▸ **本文抜粋**
• • •

児童虐待の相談対応件数はパンドラの箱だった 苦渋の担当者「新記録を出し続けるしか…」 “水増し”がまかり通ってきた背景は?

木原育子 (2023年10月4日付 東京新聞朝刊)

2022年度の児童虐待相談対応件数を報じる新聞各紙

 児童虐待の現状を測るバロメーターだったはずの児童相談所(児相)の虐待相談対応件数。この統計のあり方が揺らいでいる。虐待でないと判明した「非該当」ケースを含めたり、カウントの仕方が自治体ごとに違ったりする事例も。独自の解釈が横行していた実態は、関東以外でも見つかっている。なぜ長年にわたってまかり通ってきたのか。背景を探った。

全国最少の鳥取県「そうだろうと思った」

 「そうだろうなと思ってました。相当ばらつきがあるんじゃないかって」

 2022年度の児相の虐待相談対応件数(速報値)で、全国最少の148件だった鳥取県の担当者が胸の内を明かす。人口規模が近いお隣の島根県の332件と比較しても、倍以上の開きがある。

 「忠実に報告を上げた方が割に合わないのは事実。あまりに件数が少ないので、統計の取り方を全国のトレンドに合わせた方が…と指摘されることもあった」と声を落とす。

 虐待の相談件数が増えることは虐待防止への社会の意識が高まった証左とされ、相談対応件数が増えることは「児相の成果」とされてきた。神奈川県の担当者は、虐待ではなかった「非該当」ケースの扱いについて、「含めるべきではないとは思うが、その時点で虐待の事実を確認できなくても、その家庭に絶対にないとは言い切れない」と話す。

本音は「水増しと言われても仕方がない」

 だが、別の自治体の担当者は「ここまで来ると、件数が下がる方が逆に怖い。オリンピック選手じゃないが、今後も自己最高新記録を出し続けるしかないと思っている」と打ち明ける。

 なかった事実も計上する「水増し」が意識的に行われていたとすれば、行政の公正性に背く。北関東のある自治体の担当者は「水増しと言われても仕方がない」と本音を語る。

児童虐待相談対応件数などを報告する記入要領。国の基準がしっかり示されないまま、自治体の裁量に任されていた

 こども家庭庁は、自治体ごとに独自の解釈で計上されていた現状をどうみているのか。担当者に尋ねたが、「国としては自治体が報告する数字を信じるしかない。統計の取り方について、質問があった自治体には説明するが、質問がない自治体は疑問がないということなので…」と歯切れが悪い。

• • •

▸ **練習問題**
**1)** 児童虐待の統計についての記事によると、2022年度の速報値で鳥取県の虐待相談対応件数は何件でしたか。
**2)** 児童虐待の統計についての記事に出てくる県の名前を、すべて書き出してください。
**3)** 児童虐待の統計についての記事の続きを、最後の文の後から書いてください。

▸ **データ抜粋**

• • •

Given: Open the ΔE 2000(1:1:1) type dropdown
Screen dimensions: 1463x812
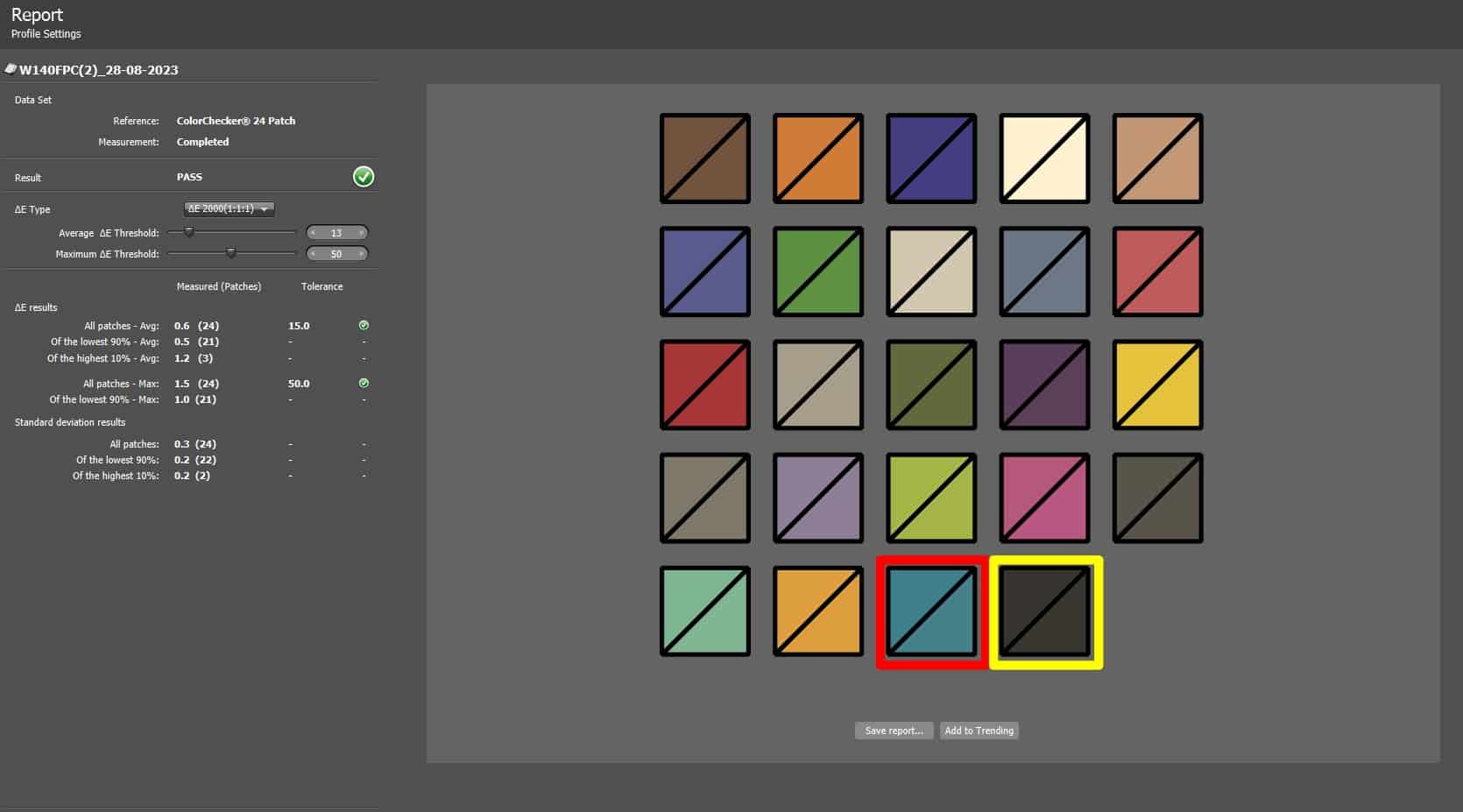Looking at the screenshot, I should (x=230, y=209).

• • •

▸ **解答**
**1)** 148件(全国最少)

**2)** 鳥取県、島根県、神奈川県

**3)**
措置変更のたびに1件?数え方もバラバラ

 問題は、「非該当」を件数に含んでいたか否かだけにとどまらない。措置変更時の数え方も違っていた。例えば、当初は家庭で在宅措置したものの、家庭から子どもを引き離す必要が生じ、施設入所の措置に切り替えたといった場合だ。

 こども家庭庁の担当者は「措置変更のたびに1件ずつカウントしてほしい」とする。「相談対応件数は、言うならば児相がどれだけ仕事をしたかの数字。その数字の増減で、虐待がどれだけ起きているかのものさしにしてきた」からだという。

 実際、埼玉県の担当者は「措置を変更するたびに1件ずつカウントする。同じ子どもでも乳児院に措置したら1件、その後に児童養護施設に措置したら1件。どんどん増えた」と説明。同様に、神奈川県は「措置を切り替えるたびに1件ずつ増えていく」、横浜市は「相談を受けた通告件数と相談対応件数はほぼイコールと考えている。児相は必ず何らかの対応はしますから」と話す。

 だが、同じ神奈川県内でも相模原市は「支援を継続している段階なので、1人1件とカウントする」と回答。千葉県も「支援は終結していないと捉え、1件としかカウントしない」と説明した。やはり数え方のものさしは、自治体ごとにバラバラだ。

発覚のきっかけは…滋賀県職員の「通報」

 この問題が発覚したきっかけは、ある自治体職員からの「統計のあり方がおかしい」という「通報」だった。滋賀県の児童虐待を扱う部署に2002~2010年度まで所属し、相談対応件数の統計を担ってきた郷間彰さん(58)だ。

児童虐待防止「びわ湖一周オレンジリボンたすきリレー」への参加を呼び掛ける郷間彰さん=8月、大津市内で

 その後も関心を持ち続け、2021年に立命館大大学院に社会人入学。児相を持つ全国の70自治体にアンケートし(回答率74.3%)、自治体ごとに異なる統計のあり方の端緒をつかんだ。

 「国の記入要領には記入例が何も書かれておらず、自治体の裁量になっていた。児相の虐待相談対応件数は本当に実態を表しているのか。パンドラの箱を開けるようなものだと感じた。何人の子どもが虐待を受けているのか、市町村の相談件数も含めて実数を正確に把握する必要がある」

 事実が統一して反映された統計でなければ、真の施策は打てない。「今のままでは正直に報告した方が不利。良いとこ取りの自治体と、もらい損の自治体がある。国は考え直すべきではないか」と続ける。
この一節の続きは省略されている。